Se tourner collectivement vers l’avenir
Le 8 mars, Journée internationale des droits des femmes, est l’occasion de prendre un temps d’arrêt pour réfléchir collectivement aux luttes féministes passées, présentes et futures.
Cette année, plus que jamais, c’est une occasion de revendiquer nos droits, ici, au Québec, comme femmes, mères, amies, conjointes, proches aidantes et travailleuses.
À l’automne dernier, par les jours de grand froid, le Québec entier l’a vu sur les lignes de piquetage. Les femmes sont sorties ensemble avec leurs pancartes : le jour, le soir et la nuit.

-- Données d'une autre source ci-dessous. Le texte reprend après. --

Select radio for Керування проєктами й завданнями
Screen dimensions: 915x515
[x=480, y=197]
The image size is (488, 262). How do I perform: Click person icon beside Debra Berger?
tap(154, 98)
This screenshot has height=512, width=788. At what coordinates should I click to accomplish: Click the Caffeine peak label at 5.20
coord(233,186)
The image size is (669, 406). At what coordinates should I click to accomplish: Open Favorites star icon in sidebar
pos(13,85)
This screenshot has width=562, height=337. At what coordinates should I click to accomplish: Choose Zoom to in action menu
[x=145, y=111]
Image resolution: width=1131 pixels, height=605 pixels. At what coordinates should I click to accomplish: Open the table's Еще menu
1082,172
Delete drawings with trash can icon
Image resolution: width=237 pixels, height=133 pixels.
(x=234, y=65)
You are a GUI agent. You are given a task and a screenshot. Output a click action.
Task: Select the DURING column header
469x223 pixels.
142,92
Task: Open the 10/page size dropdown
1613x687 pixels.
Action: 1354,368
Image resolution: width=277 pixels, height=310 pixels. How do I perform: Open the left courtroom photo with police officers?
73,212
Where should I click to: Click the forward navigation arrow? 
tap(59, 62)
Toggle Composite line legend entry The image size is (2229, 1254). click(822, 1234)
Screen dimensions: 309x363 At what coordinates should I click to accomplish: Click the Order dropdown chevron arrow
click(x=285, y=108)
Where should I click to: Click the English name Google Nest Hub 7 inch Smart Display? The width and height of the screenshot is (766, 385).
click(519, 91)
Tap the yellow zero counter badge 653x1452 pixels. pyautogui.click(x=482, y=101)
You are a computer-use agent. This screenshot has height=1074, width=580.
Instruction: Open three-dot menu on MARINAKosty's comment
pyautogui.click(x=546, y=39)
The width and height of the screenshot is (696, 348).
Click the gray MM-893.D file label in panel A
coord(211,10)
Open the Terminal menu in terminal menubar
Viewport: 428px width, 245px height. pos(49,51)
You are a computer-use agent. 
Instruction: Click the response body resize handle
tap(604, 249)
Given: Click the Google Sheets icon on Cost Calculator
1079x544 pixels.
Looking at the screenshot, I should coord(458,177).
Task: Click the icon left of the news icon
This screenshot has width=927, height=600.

Elles ont scandé et manifesté leur besoin de respect et d’être enfin reconnues.
« PRENDRE SOIN »
Pourquoi cette lutte des professionnelles en soins contre les mesures néolibérales dans les services publics a-t-elle commencé il y a déjà près de 40 ans ? Au fil des années, de déficits zéro, en fermeture d’établissements, en modes de gestion abusifs, les gouvernements ont nié la valeur du « prendre soin ».
Les réformes successives, avec les objectifs d’accroissement d’efficacité, ont placé la productivité et les statistiques avant la qualité des soins. Les professionnelles en soins ont vu le temps qu’elles passaient à soigner, à écouter et à faire de la prévention disparaître. Il ne leur reste désormais que le temps d’éteindre des feux.
Les membres de la FIQ, des professionnelles en soins à 90 % de femmes, ont essuyé toutes les réformes comptables, gestionnaires et déshumanisantes. Et c’est assez !
Au moment où nous écrivons ces lignes, elles sont toujours en attente d’une convention collective qui rendra justice à leur travail et à leurs compétences : conciliation travail-vie personnelle, ratios professionnels en soins/patients et stabilité des postes. Cette lutte n’est pas terminée et les professionnelles en soins sont prêtes à se battre jusqu’au bout.
DÉJÀ VU
Une lutte qui s’inscrit dans du déjà vu : les ornières du patriarcat qui prédispose les femmes qui travaillent dans des emplois à prédominance féminine à le faire à bas salaire, dans le silence.
L’absence de valorisation des emplois du « prendre soin » s’inscrit dans une logique où l’on considère que les enseignantes, les éducatrices de la petite enfance, les travailleuses sociales ou les professionnelles en soins ne méritent pas de salaire décent et de meilleures conditions de travail, car elles exercent leur profession par « vocation ». Comme le souligne Angelo Soares, sociologue du travail à l’UQAM, les dimensions du travail du « prendre soin » restent encore douloureusement invisibles aux yeux des gouvernants, car, dans ce travail, les relations humaines sont ignorées par les gestionnaires. Pourtant, l’écoute active, la construction d’une relation de confiance et la diplomatie sont des compétences essentielles pour l’humanisation des soins.
Il est grand temps que ce gouvernement paternaliste du Québec s’ouvre les yeux : la lutte actuelle des professionnelles en soins est une lutte féministe. Est-il possible de rêver que l’on accepte de se tourner collectivement vers l’avenir, plutôt que de répéter inlassablement le passé ? Quitter le temps de l’exploitation et du travail forcé des femmes pour enfin leur donner les moyens de soigner dans la dignité. C’est pourtant simple. Toute la société québécoise l’a compris, sauf le gouvernement.
La lutte ne s’arrête donc pas. La mobilisation continue : les professionnelles en soins de la FIQ organisent une manifestation, le 16 mars prochain, à Québec, pour défendre le réseau de la santé et des services sociaux public, pour vous, pour vos enfants, pour vos parents et pour tous vos proches.